The shoddy fonts of low-budget press releases

When you send out press releases to savvy film review sites, you can't really fool anyone that the movie you're advertising is better than what we would have called "straight to video" back in the day. You, dear reader, won't be surprised to learn that I receive a lot of such press releases from PR people, since they want coverage of their movies a lot more than the big distributors seem to want it -- even though we would seem more likely to give those movies bad reviews.

But just because the movie's probably bad, does that mean that the press release also has to look so shit?

As if typefaces themselves cost money, these press releases tend to rely on blocky, unsophisticated fonts, and usually compound the matter by justifying the text, such that the spacing between words is weird and stretches the words so that the final letter on the right side aligns down the page. Which is not a sophisticated look. 

Because it is necessary for me to provide examples, but not necessary for me to crush the spirits of these little movies, nor of the nice people who try to get me to review them, I will block out identifying information from these examples.


This is another one of those that thinks I live in London, as I discussed here

How bad does that third line of text look? If you have to go for justified text, there are more sophisticated ways of doing it, such as slightly spacing out the letters in the words so you don't notice it as much. Not leaving giant spaces between the words that are two to three times greater than all the other spaces in the paragraph.

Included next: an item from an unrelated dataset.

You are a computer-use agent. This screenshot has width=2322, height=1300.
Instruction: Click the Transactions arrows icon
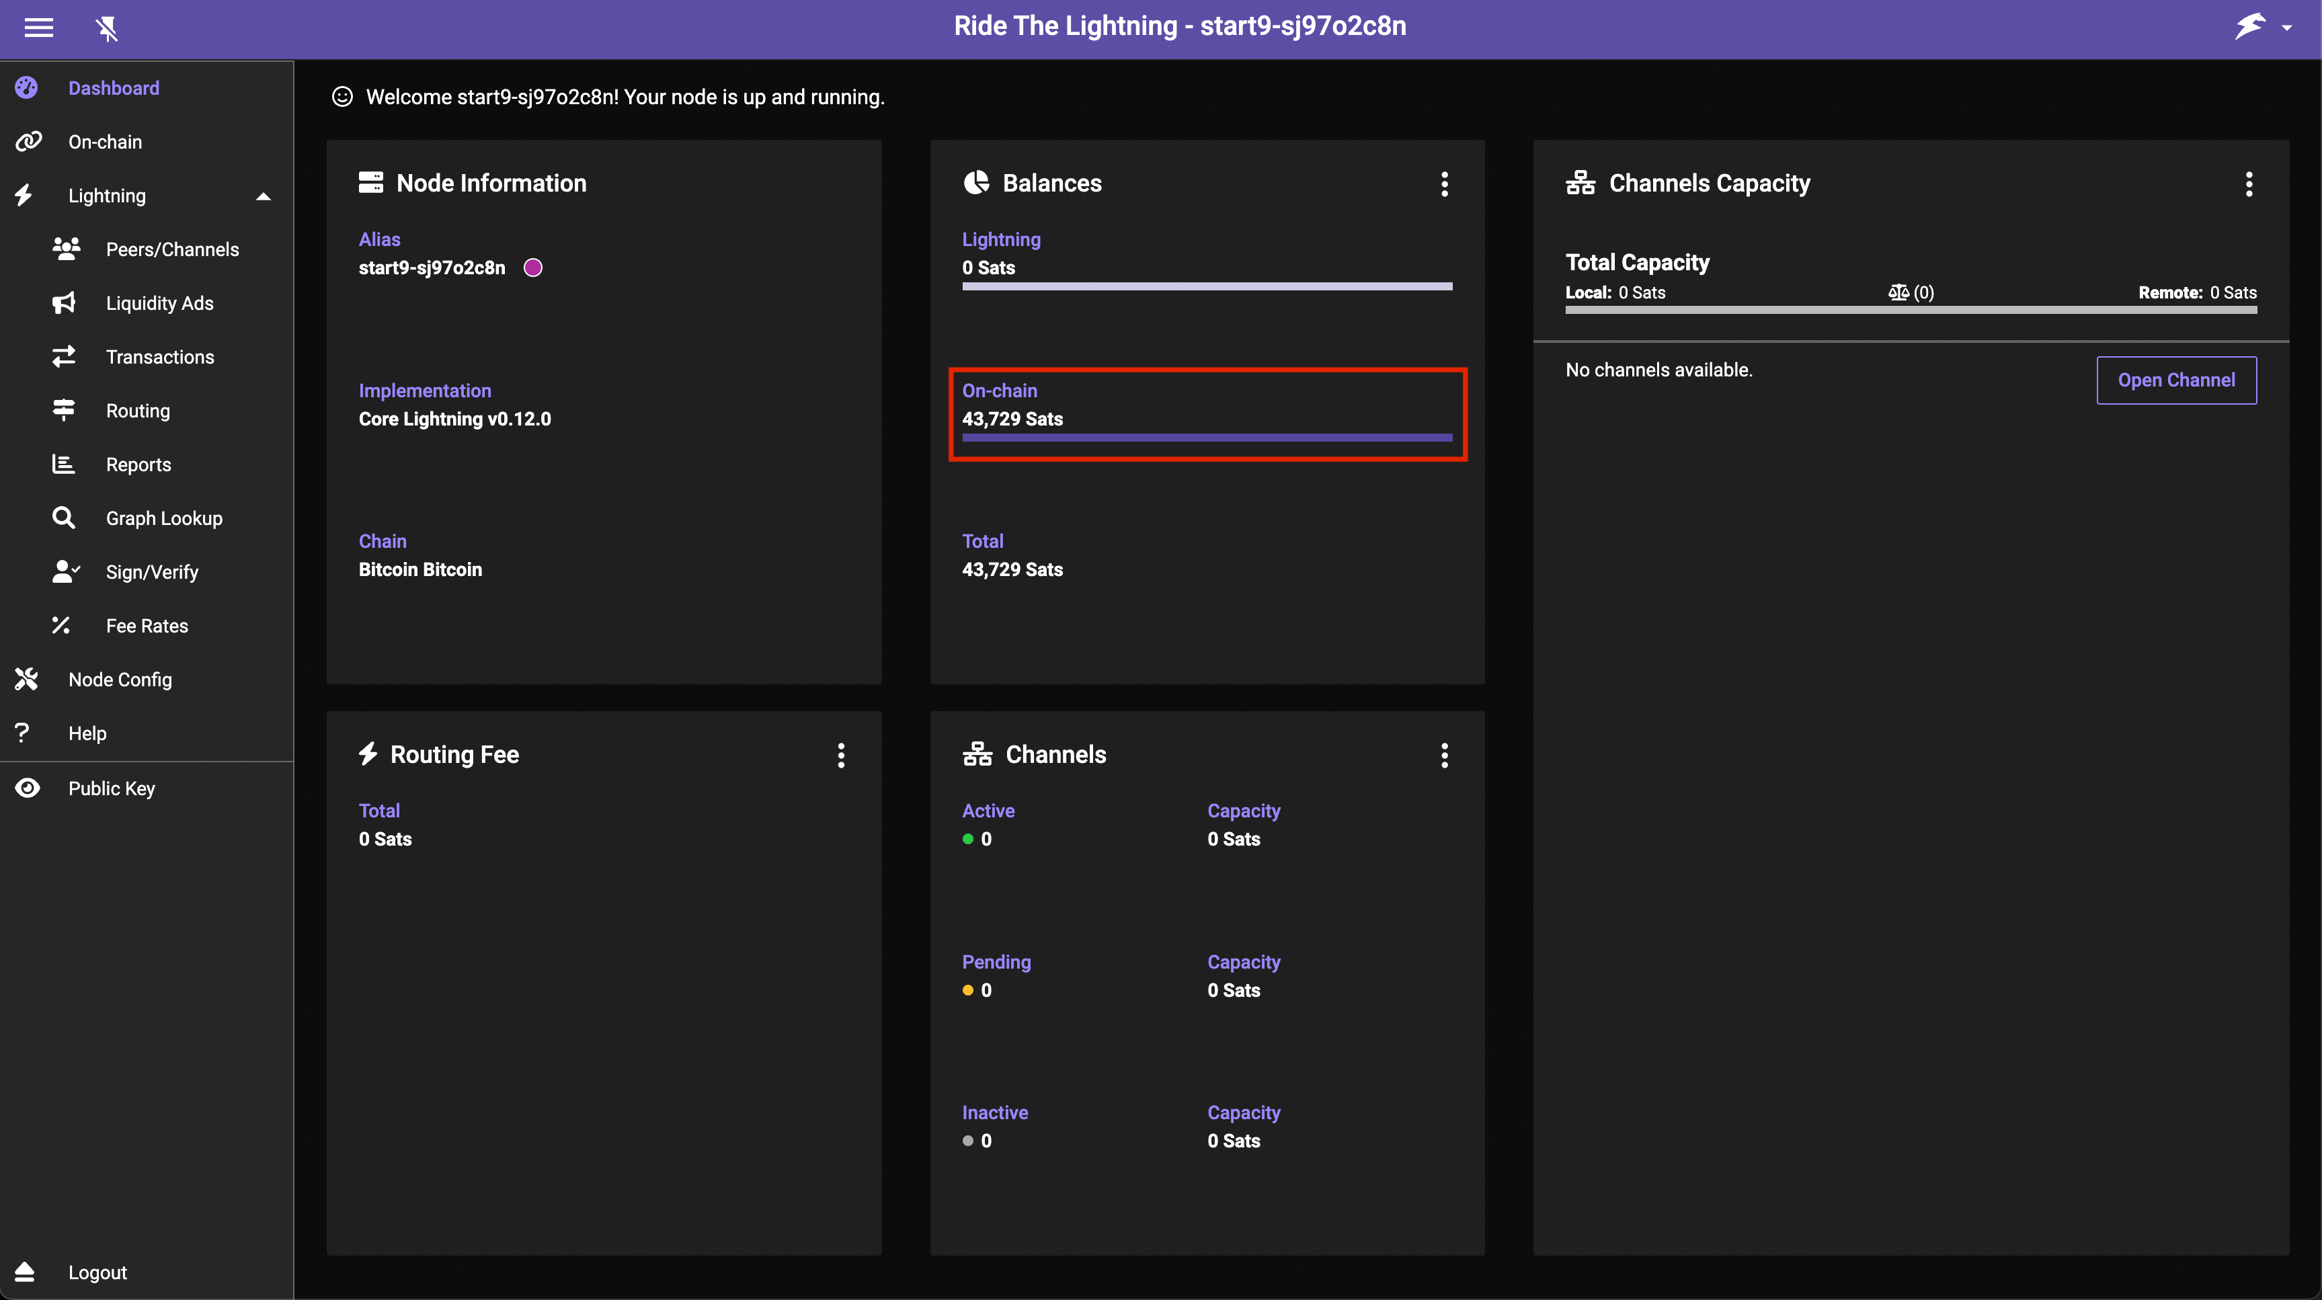point(64,357)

It turns out I've deleted a lot of the offending emails, so I don't have a huge number of other options to choose from. But here's another that doesn't look nice:


Why are you screaming at me? I think you can use all caps if you have to, but then choose a less severe font. 

It just strikes me as odd that there is no one out there who has said "Hey, you have a shit movie? I can dress it up and make it real nice." This is an imperfect comparison, but it's kind of like how there are very few -- I'm not going to say none at all -- scammers who can send out fake emails that don't include typos. You just get one scammer who is semi competent at imitating a real email, and you'll have scads more personal information you can release on the dark web. 

Okay, I'll let these poor PR people off the hook today.